(Excerpts from a dataset)
►

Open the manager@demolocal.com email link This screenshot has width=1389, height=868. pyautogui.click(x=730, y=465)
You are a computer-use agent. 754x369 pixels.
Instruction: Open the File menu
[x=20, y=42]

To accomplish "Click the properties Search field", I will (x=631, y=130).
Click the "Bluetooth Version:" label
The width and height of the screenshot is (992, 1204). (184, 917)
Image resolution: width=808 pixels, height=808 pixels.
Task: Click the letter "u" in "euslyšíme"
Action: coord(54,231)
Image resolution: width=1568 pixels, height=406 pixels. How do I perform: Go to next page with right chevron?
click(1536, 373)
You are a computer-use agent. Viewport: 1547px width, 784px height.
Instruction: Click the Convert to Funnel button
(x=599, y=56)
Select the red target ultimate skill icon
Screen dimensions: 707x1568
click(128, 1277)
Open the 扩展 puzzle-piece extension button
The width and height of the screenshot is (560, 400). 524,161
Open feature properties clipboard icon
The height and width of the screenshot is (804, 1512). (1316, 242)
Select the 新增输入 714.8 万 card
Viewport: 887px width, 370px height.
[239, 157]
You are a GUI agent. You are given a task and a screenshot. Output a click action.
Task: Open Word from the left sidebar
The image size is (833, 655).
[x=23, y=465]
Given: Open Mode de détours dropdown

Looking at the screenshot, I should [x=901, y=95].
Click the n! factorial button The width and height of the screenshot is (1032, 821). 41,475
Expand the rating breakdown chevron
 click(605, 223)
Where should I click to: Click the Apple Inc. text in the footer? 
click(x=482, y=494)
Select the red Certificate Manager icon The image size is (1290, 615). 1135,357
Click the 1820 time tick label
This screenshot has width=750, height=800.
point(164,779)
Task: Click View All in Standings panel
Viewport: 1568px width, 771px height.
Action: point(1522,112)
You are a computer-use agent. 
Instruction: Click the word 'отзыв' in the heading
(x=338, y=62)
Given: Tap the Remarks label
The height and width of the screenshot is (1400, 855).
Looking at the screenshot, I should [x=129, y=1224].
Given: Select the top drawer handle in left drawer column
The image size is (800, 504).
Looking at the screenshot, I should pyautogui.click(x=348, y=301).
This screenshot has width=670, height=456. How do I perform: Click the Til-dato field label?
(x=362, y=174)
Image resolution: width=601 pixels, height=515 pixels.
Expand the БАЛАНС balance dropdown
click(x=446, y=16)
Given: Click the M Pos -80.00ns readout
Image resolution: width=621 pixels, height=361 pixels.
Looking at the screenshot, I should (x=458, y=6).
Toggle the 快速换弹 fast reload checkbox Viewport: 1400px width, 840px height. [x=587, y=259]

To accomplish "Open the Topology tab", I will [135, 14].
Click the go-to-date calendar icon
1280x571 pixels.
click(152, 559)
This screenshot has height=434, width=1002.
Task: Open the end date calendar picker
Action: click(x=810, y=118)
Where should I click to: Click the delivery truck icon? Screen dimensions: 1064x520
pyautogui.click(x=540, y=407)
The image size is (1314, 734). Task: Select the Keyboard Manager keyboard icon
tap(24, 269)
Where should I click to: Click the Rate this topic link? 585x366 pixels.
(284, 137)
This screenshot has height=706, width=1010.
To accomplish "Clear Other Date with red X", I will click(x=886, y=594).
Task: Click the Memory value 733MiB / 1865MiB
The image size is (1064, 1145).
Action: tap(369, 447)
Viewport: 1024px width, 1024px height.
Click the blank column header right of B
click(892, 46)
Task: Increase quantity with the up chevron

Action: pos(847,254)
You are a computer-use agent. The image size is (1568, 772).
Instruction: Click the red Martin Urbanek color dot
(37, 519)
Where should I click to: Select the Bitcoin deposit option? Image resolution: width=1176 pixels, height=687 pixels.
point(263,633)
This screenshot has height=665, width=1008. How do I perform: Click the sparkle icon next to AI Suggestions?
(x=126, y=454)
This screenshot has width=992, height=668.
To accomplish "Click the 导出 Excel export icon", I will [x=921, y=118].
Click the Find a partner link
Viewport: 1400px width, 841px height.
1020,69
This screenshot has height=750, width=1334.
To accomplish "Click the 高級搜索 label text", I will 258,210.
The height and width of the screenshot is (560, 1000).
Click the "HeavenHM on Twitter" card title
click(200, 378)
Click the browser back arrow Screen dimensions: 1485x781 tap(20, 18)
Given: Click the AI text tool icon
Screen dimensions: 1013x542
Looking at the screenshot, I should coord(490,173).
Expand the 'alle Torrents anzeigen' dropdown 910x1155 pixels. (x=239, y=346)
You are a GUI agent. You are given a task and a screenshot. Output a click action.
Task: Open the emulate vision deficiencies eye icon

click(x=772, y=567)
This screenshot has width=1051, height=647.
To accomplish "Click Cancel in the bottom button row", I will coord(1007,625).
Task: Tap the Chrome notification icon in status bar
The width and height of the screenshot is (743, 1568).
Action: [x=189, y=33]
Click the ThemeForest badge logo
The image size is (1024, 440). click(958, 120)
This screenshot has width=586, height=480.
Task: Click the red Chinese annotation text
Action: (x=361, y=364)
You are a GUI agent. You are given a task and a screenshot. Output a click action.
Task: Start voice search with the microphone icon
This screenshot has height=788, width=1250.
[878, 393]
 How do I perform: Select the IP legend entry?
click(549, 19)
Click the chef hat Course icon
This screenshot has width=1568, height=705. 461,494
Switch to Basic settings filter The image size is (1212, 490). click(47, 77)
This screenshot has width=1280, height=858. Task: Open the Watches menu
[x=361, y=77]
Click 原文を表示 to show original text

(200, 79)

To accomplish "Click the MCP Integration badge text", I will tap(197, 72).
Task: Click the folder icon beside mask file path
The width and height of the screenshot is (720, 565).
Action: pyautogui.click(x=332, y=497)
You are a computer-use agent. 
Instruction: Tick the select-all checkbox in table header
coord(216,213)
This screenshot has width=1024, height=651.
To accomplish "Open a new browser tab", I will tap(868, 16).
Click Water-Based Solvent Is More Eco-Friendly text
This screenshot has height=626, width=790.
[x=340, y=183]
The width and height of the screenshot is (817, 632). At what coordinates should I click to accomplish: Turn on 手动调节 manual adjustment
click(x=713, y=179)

◄

* [Task objective] In the data above, tally the lines holding "left" and answer with the figure only.

* [Answer area] 2